• **Task details**
Every line of the entries below from the one containing "[Linkedin] (151, 2082)" to the one containing "Suche (19, 17)", both ends included, must be written out exactly. No other line belongs in the answer.

[Saved data entries]
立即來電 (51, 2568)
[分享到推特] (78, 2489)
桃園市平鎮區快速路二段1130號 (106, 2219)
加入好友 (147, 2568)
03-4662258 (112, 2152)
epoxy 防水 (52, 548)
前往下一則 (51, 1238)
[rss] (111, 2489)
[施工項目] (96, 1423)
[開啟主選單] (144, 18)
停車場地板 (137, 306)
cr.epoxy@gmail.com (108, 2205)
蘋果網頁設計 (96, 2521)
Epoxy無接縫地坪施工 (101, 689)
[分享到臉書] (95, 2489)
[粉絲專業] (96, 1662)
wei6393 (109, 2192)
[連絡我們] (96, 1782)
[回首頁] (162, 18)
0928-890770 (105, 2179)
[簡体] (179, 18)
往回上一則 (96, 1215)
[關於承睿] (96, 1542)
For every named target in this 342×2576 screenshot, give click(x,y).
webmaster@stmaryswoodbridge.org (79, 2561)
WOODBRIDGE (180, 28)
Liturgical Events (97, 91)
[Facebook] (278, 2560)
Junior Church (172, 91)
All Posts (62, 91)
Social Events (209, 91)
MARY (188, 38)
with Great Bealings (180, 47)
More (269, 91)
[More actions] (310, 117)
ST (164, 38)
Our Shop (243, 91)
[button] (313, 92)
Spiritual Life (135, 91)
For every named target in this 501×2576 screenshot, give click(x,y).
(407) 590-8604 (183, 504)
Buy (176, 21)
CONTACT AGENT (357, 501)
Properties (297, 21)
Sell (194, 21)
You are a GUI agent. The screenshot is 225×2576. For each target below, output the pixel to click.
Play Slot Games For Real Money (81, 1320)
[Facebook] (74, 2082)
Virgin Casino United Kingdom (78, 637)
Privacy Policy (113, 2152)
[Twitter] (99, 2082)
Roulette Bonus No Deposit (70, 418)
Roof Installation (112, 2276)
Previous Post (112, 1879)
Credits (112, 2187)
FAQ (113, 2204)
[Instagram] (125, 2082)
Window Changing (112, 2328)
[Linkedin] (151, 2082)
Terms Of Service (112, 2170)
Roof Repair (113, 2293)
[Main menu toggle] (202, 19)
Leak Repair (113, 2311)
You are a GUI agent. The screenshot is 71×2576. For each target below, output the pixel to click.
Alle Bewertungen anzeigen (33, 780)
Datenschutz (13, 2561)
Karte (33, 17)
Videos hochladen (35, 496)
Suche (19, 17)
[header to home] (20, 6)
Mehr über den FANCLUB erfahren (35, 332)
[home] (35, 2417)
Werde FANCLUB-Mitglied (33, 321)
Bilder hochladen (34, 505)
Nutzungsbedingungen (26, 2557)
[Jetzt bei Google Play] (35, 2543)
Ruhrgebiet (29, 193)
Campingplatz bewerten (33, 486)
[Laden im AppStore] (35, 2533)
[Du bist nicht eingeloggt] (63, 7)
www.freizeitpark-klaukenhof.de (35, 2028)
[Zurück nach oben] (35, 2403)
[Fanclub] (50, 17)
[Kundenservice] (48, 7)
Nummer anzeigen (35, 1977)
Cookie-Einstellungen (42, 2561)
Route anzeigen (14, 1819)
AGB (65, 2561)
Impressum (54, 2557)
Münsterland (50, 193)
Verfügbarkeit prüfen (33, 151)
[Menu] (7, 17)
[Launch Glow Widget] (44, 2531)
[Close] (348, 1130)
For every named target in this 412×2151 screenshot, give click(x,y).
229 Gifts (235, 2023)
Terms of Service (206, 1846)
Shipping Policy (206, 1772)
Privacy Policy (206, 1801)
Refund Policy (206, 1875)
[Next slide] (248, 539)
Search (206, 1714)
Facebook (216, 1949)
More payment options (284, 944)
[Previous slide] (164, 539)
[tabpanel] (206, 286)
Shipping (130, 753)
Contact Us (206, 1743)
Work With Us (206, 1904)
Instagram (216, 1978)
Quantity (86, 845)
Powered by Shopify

• **Task response**
[Linkedin] (151, 2082)
Terms Of Service (112, 2170)
Roof Repair (113, 2293)
[Main menu toggle] (202, 19)
Leak Repair (113, 2311)
You are a GUI agent. The screenshot is 71×2576. For each target below, output the pixel to click.
Alle Bewertungen anzeigen (33, 780)
Datenschutz (13, 2561)
Karte (33, 17)
Videos hochladen (35, 496)
Suche (19, 17)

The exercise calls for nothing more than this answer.